Artificial techniques of reproduction could provide the last chance of survival for the most endangered mammal in the world – the northern white rhino. This conclusion from veterinary experts comes as a much-needed ray of hope to those involved in the conservation of the animals, both in Europe, the United States, and in Kenya – where three of the worlds last remaining six now live.

Following the death of the last fertile northern white male in Ol Pejeta Conservancy earlier this year, experts from the Dvur Kralove Zoo in the Czech Republic, the Leibniz Institute for Zoo and Wildlife Research in Germany and the Kenya Wildlife Service gathered in Laikipia, Kenya to carry out health checks on the remaining three rhinos. Dvur Kralove Zoo was home to Najin, Fatu, Suni and Sudan until 2009 – when a bold decision was made to move them to Ol Pejeta Conservancy in the hope that natural conditions would be more conducive to reproduction. Various copulations between the northern whites have been witnessed by their keepers, and even a mating between a southern white male and one of the northern white females, but nothing has come to fruition. It is clear that five years on, and with the sudden death of Suni, more drastic action is going to have to be taken if this species stands any chance of survival.

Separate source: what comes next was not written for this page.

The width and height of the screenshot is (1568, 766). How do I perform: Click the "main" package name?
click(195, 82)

Despite concerns over age and physical condition, the three rhinos were successfully anaesthetised. Examinations of the two females showed that it is highly unlikely they would be capable of natural reproduction currently. Sadly, the younger rhino Fatu has degenerative lesions in the uterus, but there is still hope that her mother, Najin, could conceive. Her reproductive organs are in good health, but her weak hind legs make it difficult for her to support a mounted male, and could also cause complications during the added weight of pregnancy. Samples from the male, Sudan, showed a low sperm count, with low motility and some morphological abnormality. This does not rule out using his sperm for in vitro fertilisation however.

“We have provided the northern white rhinos with the best possible conditions for natural mating. However, recent death of the last male that was capable of reproduction and current health-state of the remaining three individuals lead to a situation in which the committee of experts in charge of this programme will now need to explore suitable options of artificial reproduction” said Richard Vigne, CEO of Ol Pejeta Conservancy.

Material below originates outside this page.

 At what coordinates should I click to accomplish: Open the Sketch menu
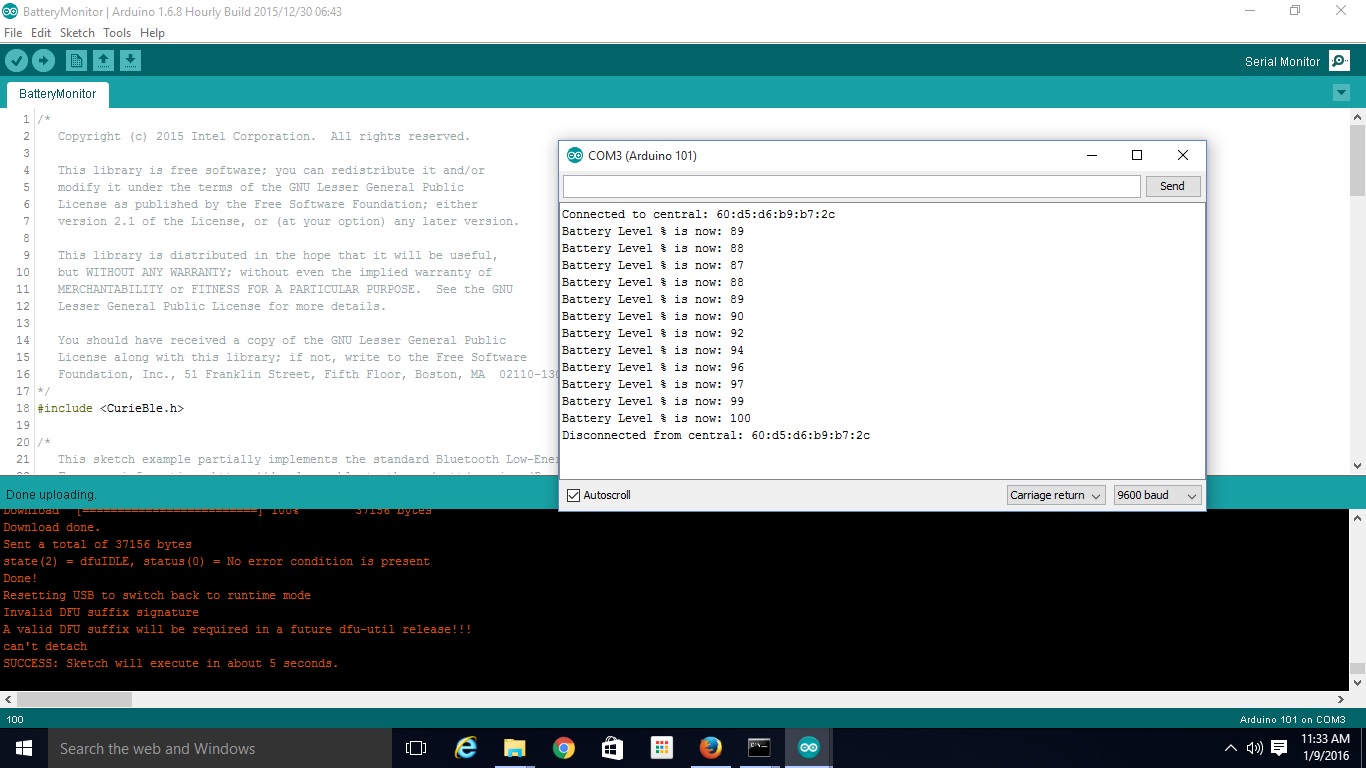click(x=77, y=32)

Artificial techniques of reproduction do not come without risks, but experts believe that all other options have now been exhausted – and time is running out. The committee overseeing the project will now discuss the findings from the vet tests and agree on the best way forward.

“We must bear in mind that these rhinos are last of their kind, and we cannot just give up and let them go extinct,“ said Premysl Rabas, director of the Dvur Kralove Zoo.